Personal Finance Resources
I mentioned being a bit compulsive so I hope the reader can understand how much I research things when I become interested in them. I started my research by re-reading a copy of The Wealthy Barber by David Chilton that my Mother gave to me decades ago. I downed entire book one warm July day at Mrs. SPF’s parents house. I quickly realized I should have picked this book back up 10 years ago prior to entering the work force when I really could have used the financial advice. Ten years of compounding interest, lost! I agree with all of Chilton’s suggestions regarding personal finance. Save 10% off the top, utilize government savings programs such as RRSPs and Tax Free Savings Accounts, ensure you are insured, contribute to your pension if you are lucky enough to have an employer who provides one (we do), participate in home ownership and get wills for both of us.
I needed to learn more. We are both gainfully employed in the public sector and we had come to realize we were not employing Chilton’s basic financial principles and that it was in our best interest change our financial habits. I had mindlessly contributed to Mutual Funds for years and was in the process of re-purchasing our RRSPs that I had used to assist in the down payment for our first house under the First Time Home Buyers Plan. So, I took to the Internet to learn more.
I now subscribe to 65 RSS feeds pertaining to personal finance, dividend investing and socially responsible finance. I did mention I get a bit obsessive compulsive, right? I started reading the Personal Finance sub-forum at redflagdeals.com but at the time I found there was far too much information and a lot of it contradictory. So I decided to look for other sites that were the opinions and experiences of individuals and/or collaborators. One of the first blogs I stumbled across was Frugal Trader’s Million Dollar Journey (MDG). Fantastic site as many who read this post likely already know. I then discovered the world of Exchange Traded Funds (ETF) and quickly surmised that my Mutual Fund days were at an end. Who wants to pay a ridiculously high Management Expense Ratio (MER) when products are available that a Do It Yourselfer can purchase? I found The Couch Potato investing strategy at MoneySense.ca and The Canadian Couch Potato and read through all of the articles posted by the writers for these sites. I was sold, mostly.

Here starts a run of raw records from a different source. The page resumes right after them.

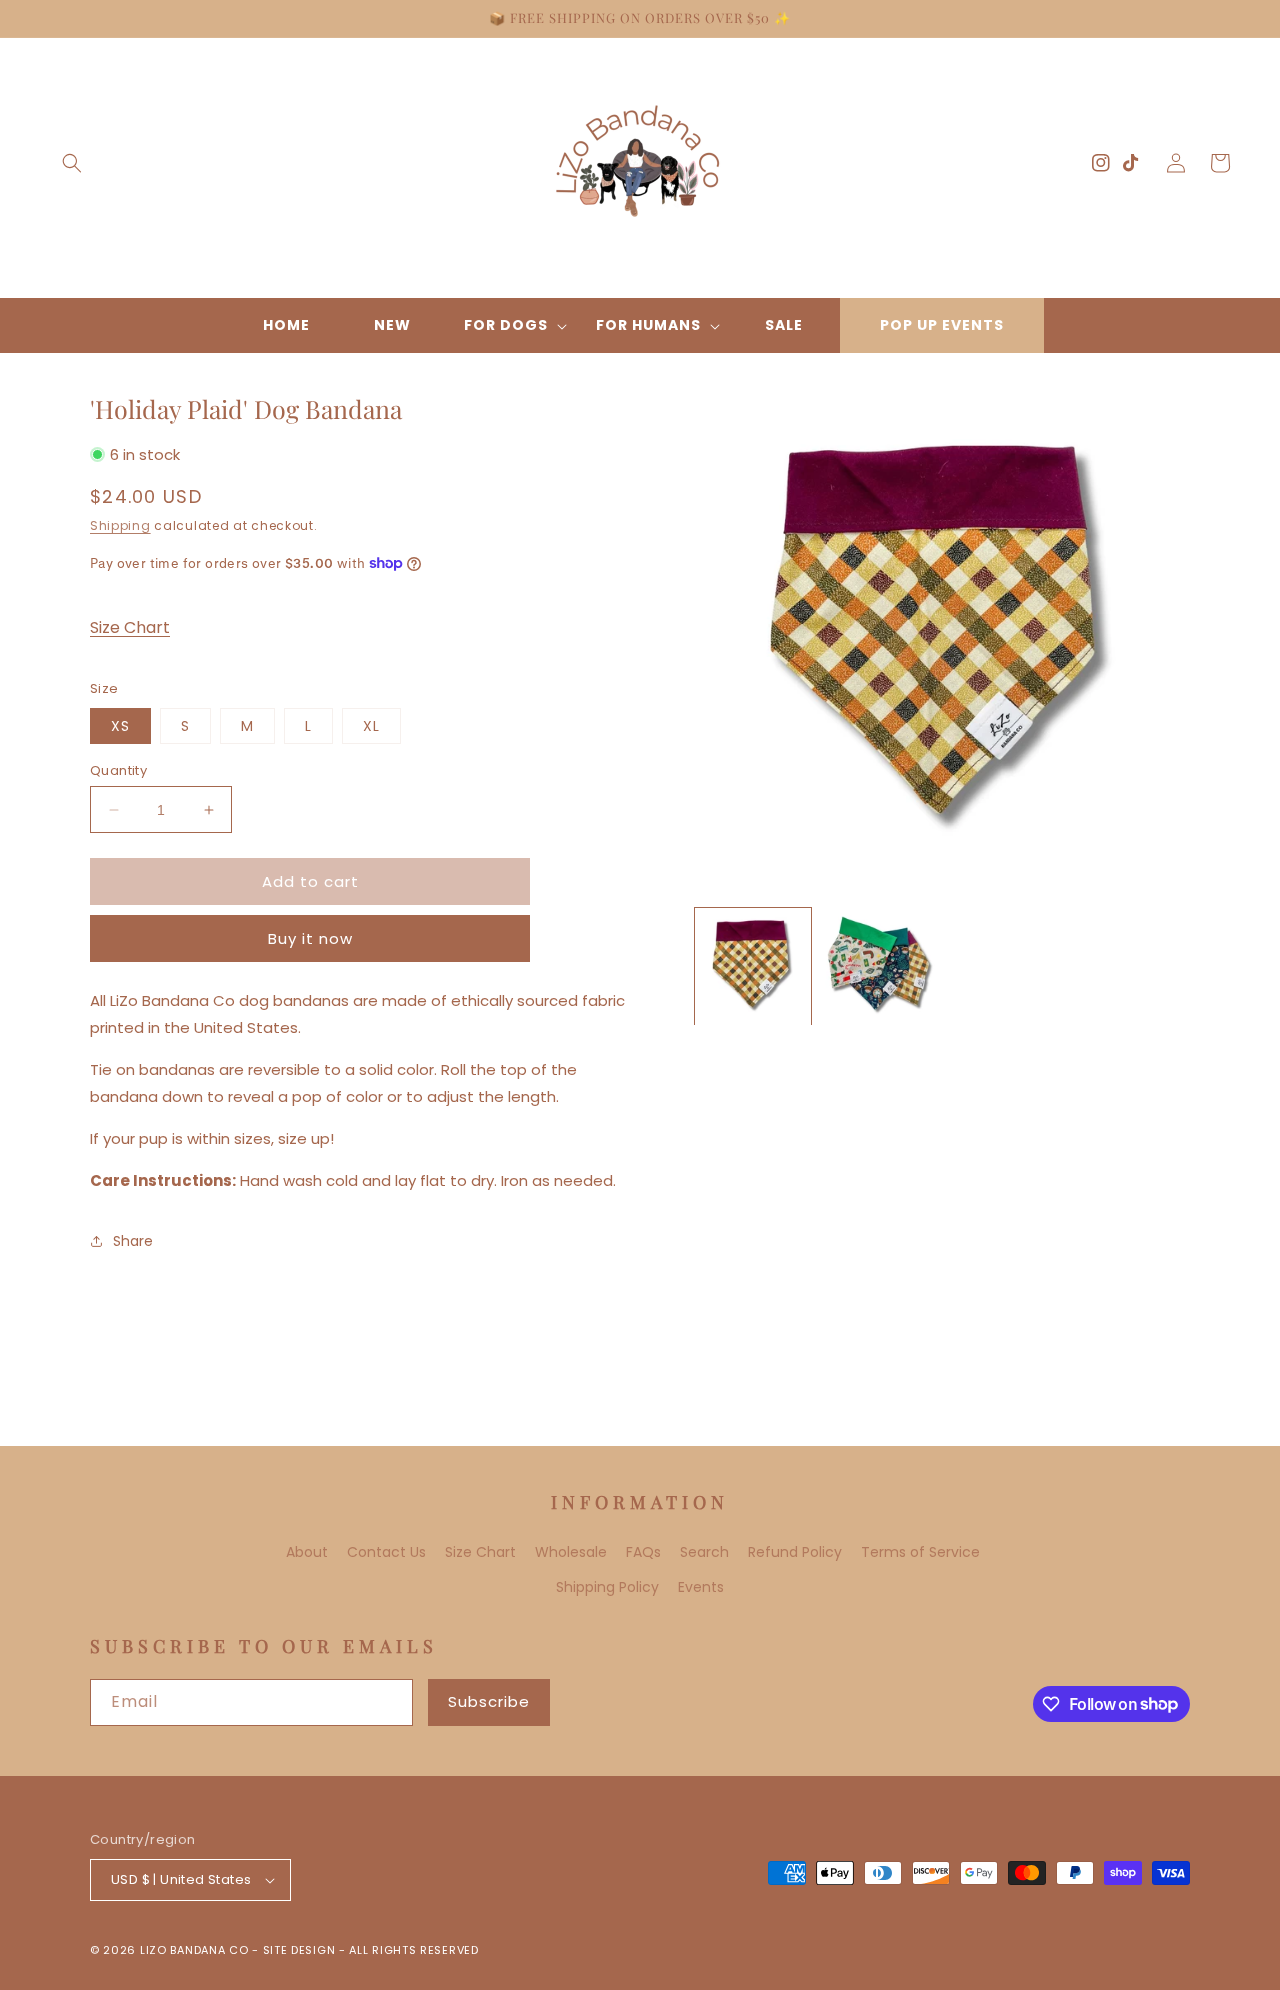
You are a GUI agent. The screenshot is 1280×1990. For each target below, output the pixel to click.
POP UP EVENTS (942, 325)
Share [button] (133, 1241)
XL (371, 726)
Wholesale (571, 1552)
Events (701, 1587)
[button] (72, 163)
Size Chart (130, 627)
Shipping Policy (607, 1587)
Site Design (299, 1950)
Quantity (118, 770)
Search (704, 1552)
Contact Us (386, 1552)
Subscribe (489, 1701)
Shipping (120, 525)
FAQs (643, 1552)
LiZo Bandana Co (194, 1950)
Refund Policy (795, 1552)
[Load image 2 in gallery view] (879, 966)
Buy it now (310, 938)
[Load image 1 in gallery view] (753, 966)
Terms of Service (920, 1552)
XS (120, 726)
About (307, 1552)
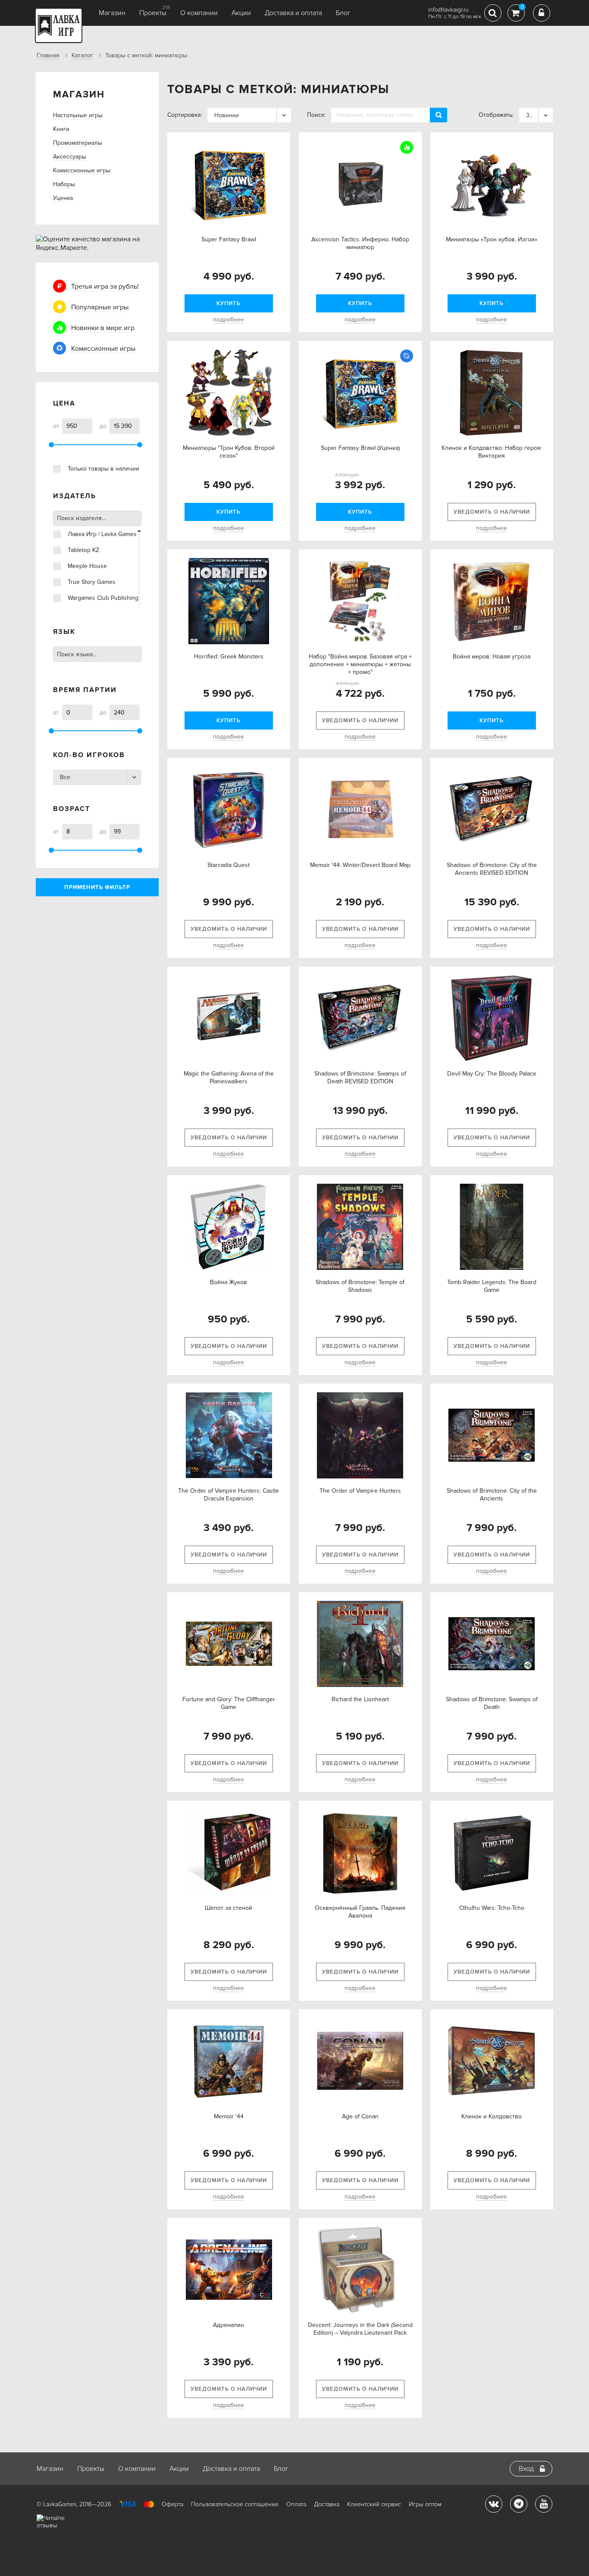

Personal Finance Strategies
We decided that the couch potato strategy was one we wanted to use. We would diversify the ETFs we intended to purchase between US Market, International Equity, Bonds and perhaps Real Estate Investment Trusts. You’ll notice I did not mention Canadian Equities for our portfolio. Why no Canadian equity here? Two words: Smith Manoeuvre (SM). I discovered this strategy on MDG and really liked the idea of turning our non-tax deductible loan into a tax deductible loan while building a hefty portfolio. Mrs. SPF saw the advantages of the SM as well so we decided we would leverage our Home Equity Line Of Credit (HELOC) to invest in dividend paying blue chip Canadian equities.
We decided we should pay off my student loans and a low interest personal loan sooner than later and this will be a priority for 2011 and 2012. Guaranteed returns by paying off mortgage debt and these debts means more money available in our budget once these loans are gone.
We have applied for term life insurance although we are awaiting confirmation of coverage. Our next step is to write our wills. We will save 10% of our take home income and work toward maxing out our RRSP and TFSA account. We will continue to increase our bi-weekly mortgage payments by 20% each year. Once these items are in hand we will feel very comfortable in our journey to financial freedom!